My name is Greg and I’m a coffee addict
(Hello, Greg)
Here’s the short version:
- Yes, you can roast your own using an air popper. Search alt.coffee (e.g., via groups.google.com) to find out which ones are good. Something like “air popper ebay” should turn up tons of posts.
- Yes, you can buy machines, ranging from slightly-better-than-air-poppers ($75) to state-of-the-art drum roasters ($300 - $3000 for one you’d want at home).
- Yes, you can buy beans online. Get thee hence to Sweet Maria’s Coffee . There are other sites; Coffee Bean Corral comes to mind, Google can find others. Sweet Maria’s is the BEST as far as providing good descriptions of the coffee and informative gear reviews, which I find helpful when buying.
- Why would you? Fresh coffee is better, period, full stop. Fresh means freshly roasted; green beans stay fresh for months if not years; roasted coffee stays fresh for days; ground coffee stays fresh for hours. The crap you get in a tin at the store was fresh sometime in living memory, but not now. I don’t consider myself a skilled roaster, but some batches I’ve made have literally been mood-altering, they were so good.*
Here’s the long version:
Lambo:
Yes, a corn popper is the most inexpensive way to get started; you can find them for $5-$10 at the Salvation Army if you’re lucky. I’ve never gone that route, but many people who do are quite satisfied with it.
The next option up is a specially made air roaster like the Fresh Roast Plus, which is what I use. These run around $75. My wife got me one for my birthday a few years ago and I’m just flat-out addicted to fresh coffee since then.

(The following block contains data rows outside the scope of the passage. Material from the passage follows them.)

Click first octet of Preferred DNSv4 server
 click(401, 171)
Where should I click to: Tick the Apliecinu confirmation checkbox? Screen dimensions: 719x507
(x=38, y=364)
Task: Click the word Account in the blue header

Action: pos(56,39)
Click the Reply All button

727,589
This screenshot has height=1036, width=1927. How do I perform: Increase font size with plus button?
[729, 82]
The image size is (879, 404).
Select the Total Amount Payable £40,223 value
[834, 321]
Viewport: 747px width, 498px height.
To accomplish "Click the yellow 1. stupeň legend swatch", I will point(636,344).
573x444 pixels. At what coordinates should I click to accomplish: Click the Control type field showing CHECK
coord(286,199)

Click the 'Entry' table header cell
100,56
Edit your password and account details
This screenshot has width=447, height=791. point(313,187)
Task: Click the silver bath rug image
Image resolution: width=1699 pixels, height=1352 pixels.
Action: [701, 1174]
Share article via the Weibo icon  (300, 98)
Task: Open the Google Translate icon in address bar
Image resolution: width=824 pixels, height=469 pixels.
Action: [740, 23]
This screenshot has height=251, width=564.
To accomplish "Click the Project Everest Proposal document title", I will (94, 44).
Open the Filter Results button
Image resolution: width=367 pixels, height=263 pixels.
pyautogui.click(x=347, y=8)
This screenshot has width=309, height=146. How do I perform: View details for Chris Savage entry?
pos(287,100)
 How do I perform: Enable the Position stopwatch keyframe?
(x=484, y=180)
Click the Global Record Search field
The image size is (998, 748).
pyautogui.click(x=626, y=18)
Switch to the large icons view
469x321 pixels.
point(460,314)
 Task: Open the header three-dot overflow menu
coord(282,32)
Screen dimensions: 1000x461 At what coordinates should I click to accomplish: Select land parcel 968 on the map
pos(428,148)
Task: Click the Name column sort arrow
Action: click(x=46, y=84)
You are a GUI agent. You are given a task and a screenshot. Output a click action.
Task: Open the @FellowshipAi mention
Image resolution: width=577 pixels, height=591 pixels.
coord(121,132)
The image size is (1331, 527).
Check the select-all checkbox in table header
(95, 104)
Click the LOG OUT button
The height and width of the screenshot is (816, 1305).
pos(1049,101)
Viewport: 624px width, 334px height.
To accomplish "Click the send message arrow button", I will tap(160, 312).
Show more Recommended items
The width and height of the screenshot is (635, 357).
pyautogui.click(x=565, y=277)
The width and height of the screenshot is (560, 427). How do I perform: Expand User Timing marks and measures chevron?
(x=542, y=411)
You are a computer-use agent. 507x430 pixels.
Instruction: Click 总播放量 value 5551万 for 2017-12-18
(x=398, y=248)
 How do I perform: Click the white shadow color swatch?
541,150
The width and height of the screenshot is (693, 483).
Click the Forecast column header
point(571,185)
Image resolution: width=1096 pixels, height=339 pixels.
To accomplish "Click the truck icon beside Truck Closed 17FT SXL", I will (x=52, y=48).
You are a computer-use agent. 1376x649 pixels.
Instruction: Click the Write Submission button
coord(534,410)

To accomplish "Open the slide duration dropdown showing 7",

With any roaster, you’ll want to look at the reviews at Sweet Marias, do some googling in alt.coffee, and see what people say. All the various roasters tend to have a bias in the way they roast, and it’s a YMMV thing - if you like it dark, for example, avoid roaster X.
Finally - smoke. Coffee roasting generates smoke. If you live in an apartment, this may be limiting. I have to roast in the laundry room so I don’t set off the fire alarms. Some of the higher end roasters (like the Hot Top drum roaster) have filters to capture the smoke.
Ethilrist:
Yes, beware. I used to be able to drink anything, even day-old-sitting-in-the-glass-pot coffee. The more fresh coffee I drink, the less I like the rest of the world’s coffee.
Microwaving it won’t work - microwaves work by heating up water, roasting works by applying heat - but you can roast coffee in your oven. Most people who try it report middling success. You can also roast stove top; there’s a stove top popper available for $40, and I’m informed that back in the old days, people would just throw green beans in a pan and stir them.
Generally:
If you get into home roasting, you might also want to look into making coffee with a vacumn pot. Bodum makes a simple electric one; I’ve got the 25 oz version, the Bodum Mini Santos. MUCH better coffee than you get with a drip pot.
- Here’s an experiment. If you can, go to Trader Joe’s and buy one of their coffee tins, which are packed with some sort of inert gas to keep the coffee fresh (interaction with oxygen - oxidation - is what makes coffee go stale). Open it, grind it, make some. Continue doing so. As the days pass, you’ll notice that the coffee has less Oomph, less flavor. That’s the coffee staling.